AI-generated jazz? It’s apparently a thing now:
DeepJazz is a 2016 project by Princeton computer science student Ji-Sung Kim that spews out piano solo variations on Pat Metheny’s “And Then I Knew.” The model was created using the original Pat Metheny track MIDI file as the data source, the Keras and Theano machine learning APIs, and a long-term short memory (LTSM) recurrent neural network. Recurrent neural networks (RNNs) are popular in today’s AI composition because they learn from previous input by looping and thus backpropagate on the fly.

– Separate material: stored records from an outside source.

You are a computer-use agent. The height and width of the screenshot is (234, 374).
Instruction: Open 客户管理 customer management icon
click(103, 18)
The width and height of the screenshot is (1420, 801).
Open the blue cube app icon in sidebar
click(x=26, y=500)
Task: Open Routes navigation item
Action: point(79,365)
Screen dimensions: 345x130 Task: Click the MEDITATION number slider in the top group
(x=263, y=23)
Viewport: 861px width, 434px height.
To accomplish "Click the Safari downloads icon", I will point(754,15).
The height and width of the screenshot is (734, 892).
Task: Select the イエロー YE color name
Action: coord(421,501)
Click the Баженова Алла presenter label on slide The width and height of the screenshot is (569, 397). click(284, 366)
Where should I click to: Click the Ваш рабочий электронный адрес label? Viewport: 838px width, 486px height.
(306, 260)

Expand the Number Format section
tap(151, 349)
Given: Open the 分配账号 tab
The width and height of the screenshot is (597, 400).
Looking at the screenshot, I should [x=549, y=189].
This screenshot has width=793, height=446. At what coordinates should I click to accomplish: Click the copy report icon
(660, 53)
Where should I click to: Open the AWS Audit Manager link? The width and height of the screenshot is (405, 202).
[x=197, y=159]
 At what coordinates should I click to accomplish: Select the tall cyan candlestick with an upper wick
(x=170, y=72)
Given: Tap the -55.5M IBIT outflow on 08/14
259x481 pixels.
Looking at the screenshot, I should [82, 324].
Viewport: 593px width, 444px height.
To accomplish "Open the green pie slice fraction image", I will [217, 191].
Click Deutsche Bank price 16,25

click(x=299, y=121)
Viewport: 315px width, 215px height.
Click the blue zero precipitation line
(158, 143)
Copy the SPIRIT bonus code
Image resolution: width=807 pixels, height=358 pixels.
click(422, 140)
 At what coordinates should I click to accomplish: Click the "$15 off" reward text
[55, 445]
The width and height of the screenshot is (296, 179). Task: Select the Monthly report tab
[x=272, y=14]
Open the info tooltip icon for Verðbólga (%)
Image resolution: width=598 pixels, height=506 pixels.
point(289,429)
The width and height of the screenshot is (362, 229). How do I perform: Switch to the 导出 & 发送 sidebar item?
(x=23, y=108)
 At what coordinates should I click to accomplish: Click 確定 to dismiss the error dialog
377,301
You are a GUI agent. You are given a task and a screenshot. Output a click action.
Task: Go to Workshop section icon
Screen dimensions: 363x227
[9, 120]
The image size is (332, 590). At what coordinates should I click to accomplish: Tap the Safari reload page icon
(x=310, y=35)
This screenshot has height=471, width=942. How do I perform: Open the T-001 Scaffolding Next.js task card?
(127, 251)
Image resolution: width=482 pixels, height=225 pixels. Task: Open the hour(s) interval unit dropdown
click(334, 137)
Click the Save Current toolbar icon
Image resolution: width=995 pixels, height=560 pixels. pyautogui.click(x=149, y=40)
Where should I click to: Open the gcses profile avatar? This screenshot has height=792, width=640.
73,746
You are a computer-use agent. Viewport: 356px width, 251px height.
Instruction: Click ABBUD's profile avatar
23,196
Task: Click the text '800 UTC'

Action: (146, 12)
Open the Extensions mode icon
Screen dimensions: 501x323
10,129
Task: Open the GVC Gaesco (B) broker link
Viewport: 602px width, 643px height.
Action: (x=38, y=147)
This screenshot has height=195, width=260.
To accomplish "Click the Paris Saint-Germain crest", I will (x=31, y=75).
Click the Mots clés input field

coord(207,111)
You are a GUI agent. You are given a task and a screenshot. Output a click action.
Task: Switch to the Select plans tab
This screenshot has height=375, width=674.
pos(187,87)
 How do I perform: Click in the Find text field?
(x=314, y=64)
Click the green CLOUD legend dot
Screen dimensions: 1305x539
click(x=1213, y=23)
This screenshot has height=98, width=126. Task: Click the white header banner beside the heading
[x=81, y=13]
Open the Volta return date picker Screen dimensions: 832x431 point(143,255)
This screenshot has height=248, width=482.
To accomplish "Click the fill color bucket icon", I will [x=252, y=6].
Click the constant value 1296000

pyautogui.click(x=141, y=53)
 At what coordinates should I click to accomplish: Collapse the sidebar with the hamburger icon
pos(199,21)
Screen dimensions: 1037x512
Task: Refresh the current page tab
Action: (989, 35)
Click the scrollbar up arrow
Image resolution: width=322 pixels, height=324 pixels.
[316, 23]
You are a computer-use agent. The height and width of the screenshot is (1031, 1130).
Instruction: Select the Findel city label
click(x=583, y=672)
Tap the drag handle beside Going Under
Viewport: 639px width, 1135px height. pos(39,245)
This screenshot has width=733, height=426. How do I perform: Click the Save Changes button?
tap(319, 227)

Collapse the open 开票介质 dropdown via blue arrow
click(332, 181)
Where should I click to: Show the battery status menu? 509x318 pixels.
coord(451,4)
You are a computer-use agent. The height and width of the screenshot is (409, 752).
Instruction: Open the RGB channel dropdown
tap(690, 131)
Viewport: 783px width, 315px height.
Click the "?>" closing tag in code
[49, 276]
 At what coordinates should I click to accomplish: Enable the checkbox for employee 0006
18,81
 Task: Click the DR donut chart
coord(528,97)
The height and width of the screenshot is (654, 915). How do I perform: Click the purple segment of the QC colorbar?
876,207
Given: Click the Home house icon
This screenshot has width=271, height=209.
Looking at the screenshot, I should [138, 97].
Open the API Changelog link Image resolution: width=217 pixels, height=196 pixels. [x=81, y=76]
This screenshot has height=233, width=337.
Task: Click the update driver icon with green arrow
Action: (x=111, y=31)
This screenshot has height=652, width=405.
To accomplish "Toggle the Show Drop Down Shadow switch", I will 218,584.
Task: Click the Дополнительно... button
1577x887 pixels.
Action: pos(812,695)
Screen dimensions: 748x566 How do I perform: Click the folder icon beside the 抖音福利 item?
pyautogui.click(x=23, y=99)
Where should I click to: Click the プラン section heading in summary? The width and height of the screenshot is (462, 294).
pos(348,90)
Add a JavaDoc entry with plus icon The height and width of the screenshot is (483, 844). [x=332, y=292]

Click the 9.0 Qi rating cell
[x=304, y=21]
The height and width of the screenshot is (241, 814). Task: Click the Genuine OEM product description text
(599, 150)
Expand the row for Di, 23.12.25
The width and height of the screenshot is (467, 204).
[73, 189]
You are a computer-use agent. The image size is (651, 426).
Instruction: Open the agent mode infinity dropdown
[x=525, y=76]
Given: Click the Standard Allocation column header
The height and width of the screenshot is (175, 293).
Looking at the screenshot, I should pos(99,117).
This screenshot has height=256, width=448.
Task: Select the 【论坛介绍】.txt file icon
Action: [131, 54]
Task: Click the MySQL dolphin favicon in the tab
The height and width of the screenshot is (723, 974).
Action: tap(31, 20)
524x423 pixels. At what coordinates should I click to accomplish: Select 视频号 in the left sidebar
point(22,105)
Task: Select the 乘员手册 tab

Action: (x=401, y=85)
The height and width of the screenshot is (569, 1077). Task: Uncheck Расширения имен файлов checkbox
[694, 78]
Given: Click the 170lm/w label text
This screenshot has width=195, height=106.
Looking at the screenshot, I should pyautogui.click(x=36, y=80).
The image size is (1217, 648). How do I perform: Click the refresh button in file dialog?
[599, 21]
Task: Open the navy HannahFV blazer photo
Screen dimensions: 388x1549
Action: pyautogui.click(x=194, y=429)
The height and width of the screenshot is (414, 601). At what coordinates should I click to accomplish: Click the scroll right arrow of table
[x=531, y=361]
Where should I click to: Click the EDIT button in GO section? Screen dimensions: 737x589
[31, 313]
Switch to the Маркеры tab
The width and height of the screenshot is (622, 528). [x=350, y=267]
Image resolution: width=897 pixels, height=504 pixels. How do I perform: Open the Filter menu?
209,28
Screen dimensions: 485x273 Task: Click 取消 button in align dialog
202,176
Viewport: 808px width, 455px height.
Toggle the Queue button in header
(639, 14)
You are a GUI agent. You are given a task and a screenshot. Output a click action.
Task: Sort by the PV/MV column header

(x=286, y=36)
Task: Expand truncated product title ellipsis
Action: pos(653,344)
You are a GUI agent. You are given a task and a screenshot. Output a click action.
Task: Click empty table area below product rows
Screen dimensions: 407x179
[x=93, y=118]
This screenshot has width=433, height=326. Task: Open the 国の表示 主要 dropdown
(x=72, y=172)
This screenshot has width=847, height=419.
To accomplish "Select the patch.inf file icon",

Problem is, it’s…not very good.
Maybe it’s just me, but improvisation doesn’t seem like the sort of thing that could be done by AI, mostly because it’s so personal. I mean, if all it took was an understanding of music theory and chord progressions and scales and all that, there’d be a lot more Coltranes out there.
“Crescent”: John Coltrane, tenor saxophone; McCoy Tyner, piano; Jimmy Garrison, bass; Elvin Jones, drums (1963)
But there aren’t. Because improvisation requires reason, reflection, and a musical vocabulary established over decades of study. It’s also because a great solo is about balancing silence, repetition, and cohesiveness with conceptual and thematic development. That’s just the fundamentals: A guitar teacher I once had stressed the importance of tension and release through resolution, which necessitates an understanding not only of the material, but also of your audience. And what about the other musicians? Improvisation doesn’t happen in a vacuum. Without the collective energy of the other musicians on stage, it’s just noodling – which is pretty much what we get from DeepJazz.
So color me skeptical. Sure, it’s a pretty impressive feat. But to quote Samuel Johnson, it’s rather “like a dog’s walking on his hind legs. It is not done well; but you are surprised to find it done at all.”